Toulousain, souviens-toi !
Souviens-toi de ce 19 août 1944, quand ta Ville Rose a été libérée du joug de l’Occupant nazi. Souviens-toi du ciel bleu et de ta France aux yeux de tourterelle, au sol semé de héros. Car ils s’étaient levés, les Forain-FrançoisVerdier, les Alain Savary, pour dire non à l’ogre brun, celui qui dévorait nos enfants juifs déportés vers les Camps.
Toulousain, souviens-toi !
Souviens-toi de ta ville qui, au fil des siècles, ouverte comme une paume aux souffles de la mer, a su, passerelle entre les peuples et les civilisations, se dresser contre le mal et les obscurantismes. Dame Carcasse et toutes les Esclarmonde ont lutté, depuis leurs remparts, contre les contempteurs de cathares, et tu étais là, toi, Toulousain, pour dire ce qui, alors, te semblait juste.
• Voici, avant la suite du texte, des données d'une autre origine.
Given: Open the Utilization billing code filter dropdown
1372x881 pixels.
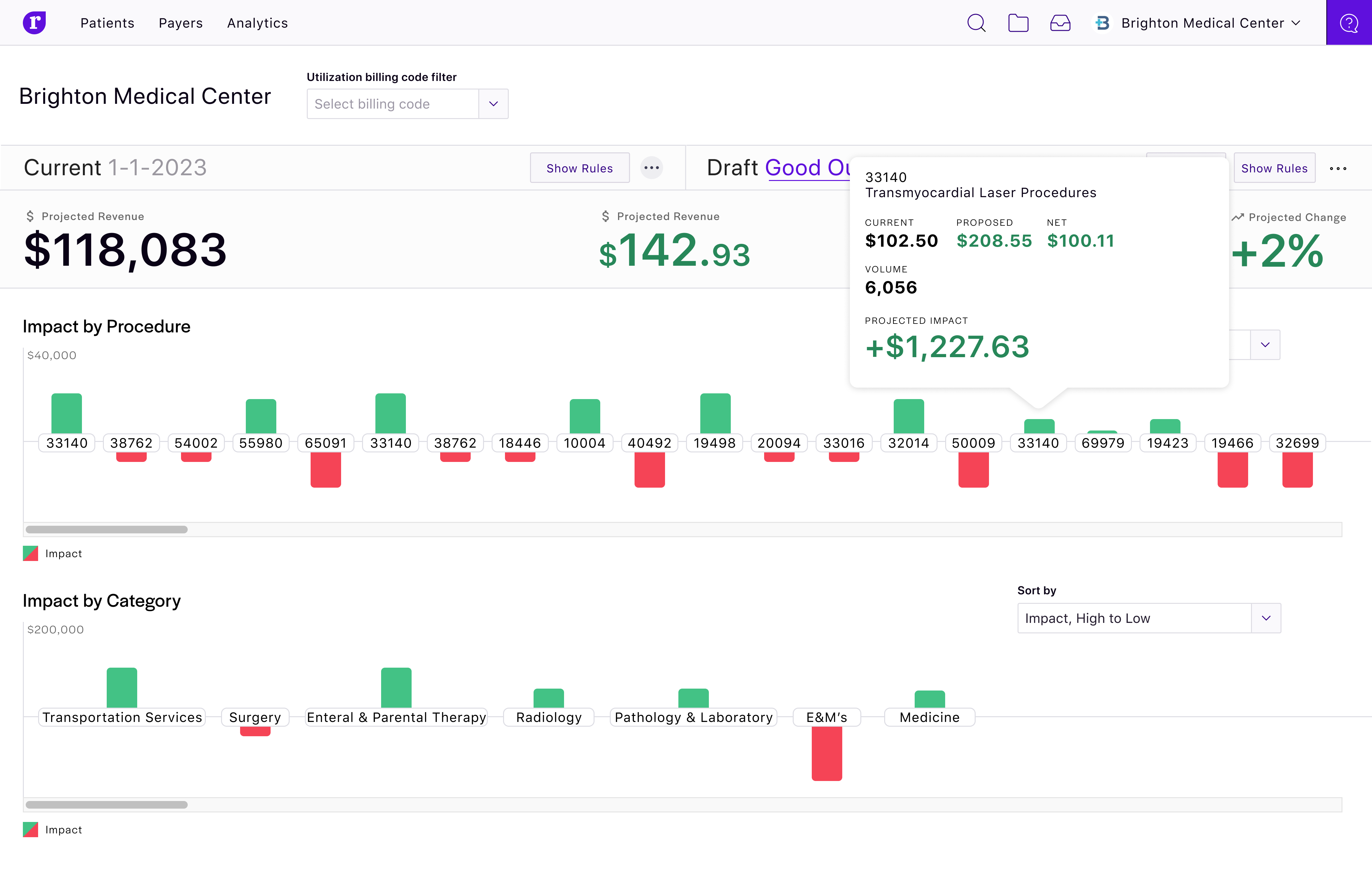Looking at the screenshot, I should (493, 104).
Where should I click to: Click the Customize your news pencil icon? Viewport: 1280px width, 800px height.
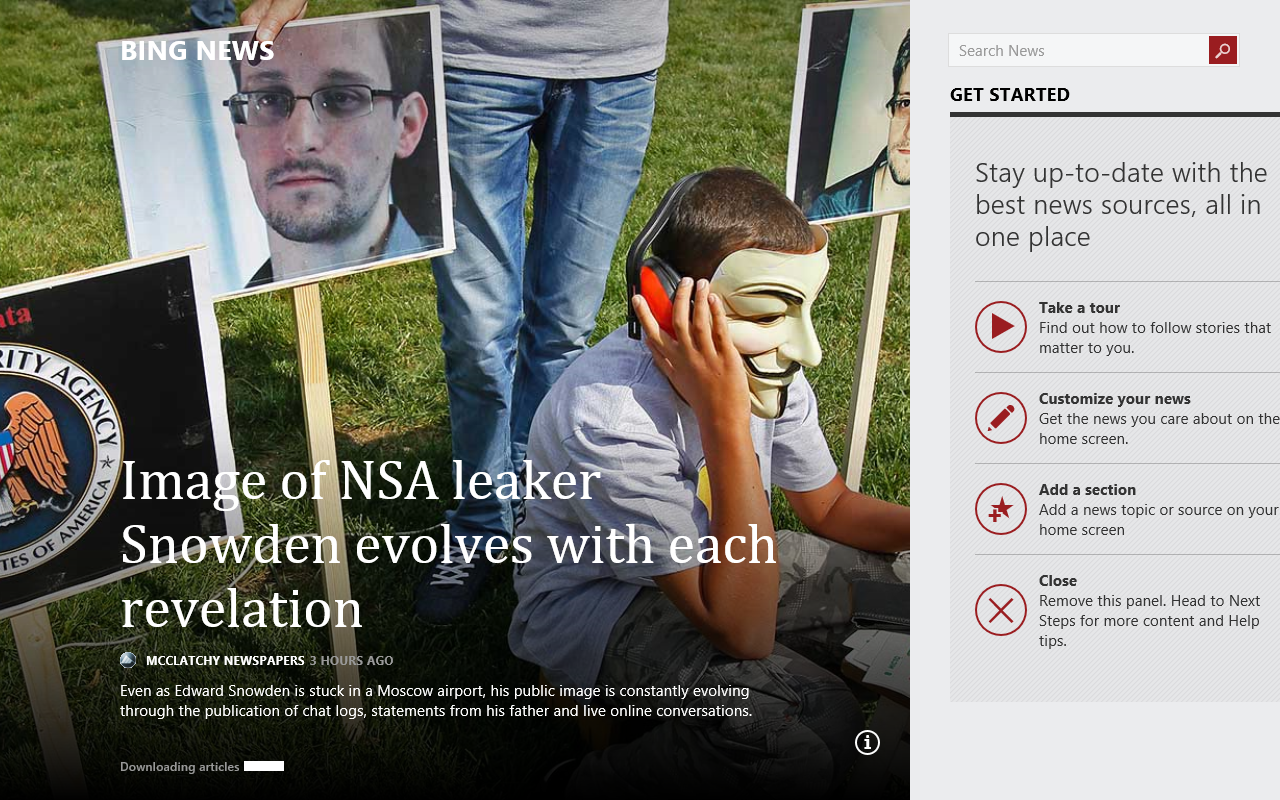1001,418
Plus tard Jean Calas criera son innocence, et ta brique rose tremble encore de l’injustice et des procès.
Toulousain, souviens-toi !
Souviens-toi de ta culture, de l’audace et du chant doublement habitée ! Toi, dont la ville a accueilli la première Académie, l’Académie des Jeux floraux, dans cette terre d’Oc riche de nos troubadours et de l’inaliénable Aliénor. Toi que Garonne a bercé de ses ondulations de femme libre, toi qui sait aller, grâce à Riquet, des effluves océanes jusqu’aux garrigues aux cent cigales, le long du Canal aux eaux vertes que Pagnol a si bien chantées, toi dont l’histoire mûrit au soleil de la diversité, souviens-toi que tu es un homme libre.
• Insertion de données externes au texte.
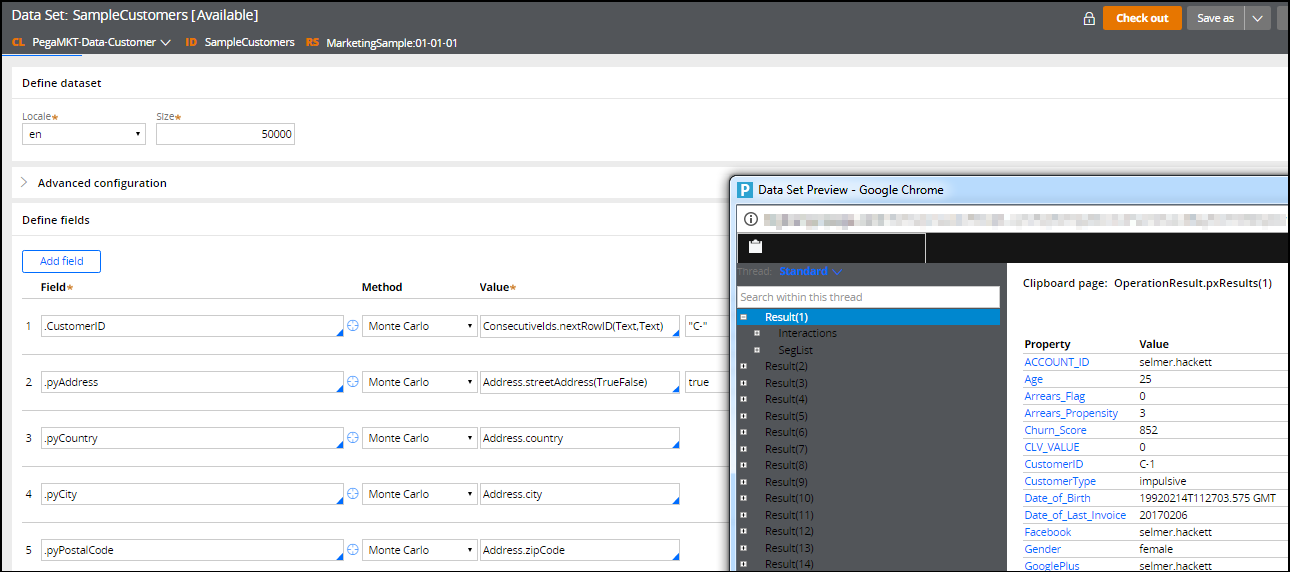Collapse the Result(1) tree node
Screen dimensions: 1290x572
(744, 317)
Toulousain, souviens-toi !
Souviens-toi que l’on vient de loin saluer dans ta ville tes audaces, tes richesses, tes intelligences, quand les grands avions volent vers l’avenir et que le peuple est habile à ces travaux qui font les jours émerveillés…Toulousain, ta patrie c’est Airbus, c’est ce partage entre les nations, quand l’Europe s’unit pour oublier les armes, c’est cette ville arc-en-ciel, aux couleurs du partage, ce témoin qu’il ne tonnera plus, plus jamais.
Toulousain, souviens-toi !
Souviens-toi qu’il y a deux ans un homme a tiré des enfants juifs et leur père comme des palombes s’envolant dans l’Autan, avant de faire éclater la tête d’une fillette aux boucles bondes qui s’appelait Myriam. Souviens-toi du soudain silence des harpes, quand notre Ville Rose devint blême à nouveau, blême de honte, noire de colère, quand nous fûmes des milliers à dire notre indignation et nos tristesses de voir que la paix avait abandonné à nouveau notre nid ! Souviens-toi que nous sommes tous des juifs toulousains depuis ce 19 mars 2012.
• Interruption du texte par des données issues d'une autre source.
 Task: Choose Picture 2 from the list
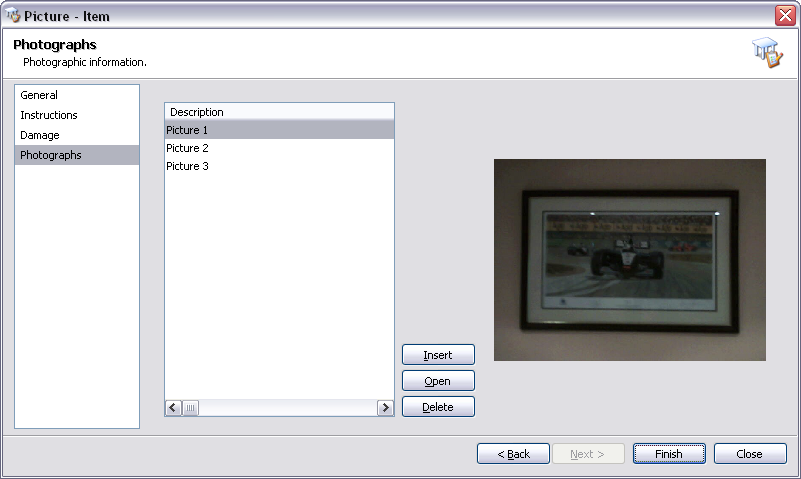coord(188,148)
Toulousain, souviens-toi !
Souviens-toi de ta ville fière depuis des siècles, de toutes nos églises et de leurs angélus, des ouvriers d’Espagne accueillis en héros, de cette brique rouge qui sonne les révoltes, de Garonne qui gronde comme un peuple debout.
Souviens-toi de cela, le 22 février, lorsque tu auras cette envie d’aller voir Dieudonné.
Sabine Aussenac.
« Je vous salue ma France »
Je vous salue ma France, arrachée aux fantômes !
Ô rendue à la paix ! Vaisseau sauvé des eaux…
Pays qui chante : Orléans, Beaugency, Vendôme !
Cloches, cloches, sonnez l’angélus des oiseaux !
Je vous salue, ma France aux yeux de tourterelle,
Jamais trop mon tourment, mon amour jamais trop.
Ma France, mon ancienne et nouvelle querelle,
Sol semé de héros, ciel plein de passereaux…
Je vous salue, ma France, où les vents se calmèrent !
Ma France de toujours, que la géographie
Ouvre comme une paume aux souffles de la mer
Pour que l’oiseau du large y vienne et se confie.
Je vous salue, ma France, où l’oiseau de passage,
De Lille à Roncevaux, de Brest au Montcenis,
Pour la première fois a fait l’apprentissage
De ce qu’il peut coûter d’abandonner un nid !
Patrie également à la colombe ou l’aigle,
De l’audace et du chant doublement habitée !
Je vous salue, ma France, où les blés et les seigles
Mûrissent au soleil de la diversité…
Je vous salue, ma France, où le peuple est habile
À ces travaux qui font les jours émerveillés
Et que l’on vient de loin saluer dans sa ville
Paris, mon cœur, trois ans vainement fusillé !
Heureuse et forte enfin qui portez pour écharpe
Cet arc-en-ciel témoin qu’il ne tonnera plus,
Liberté dont frémit le silence des harpes,
Ma France d’au-delà le déluge, salut !
Louis Aragon, Le Musée Grévin, 1943.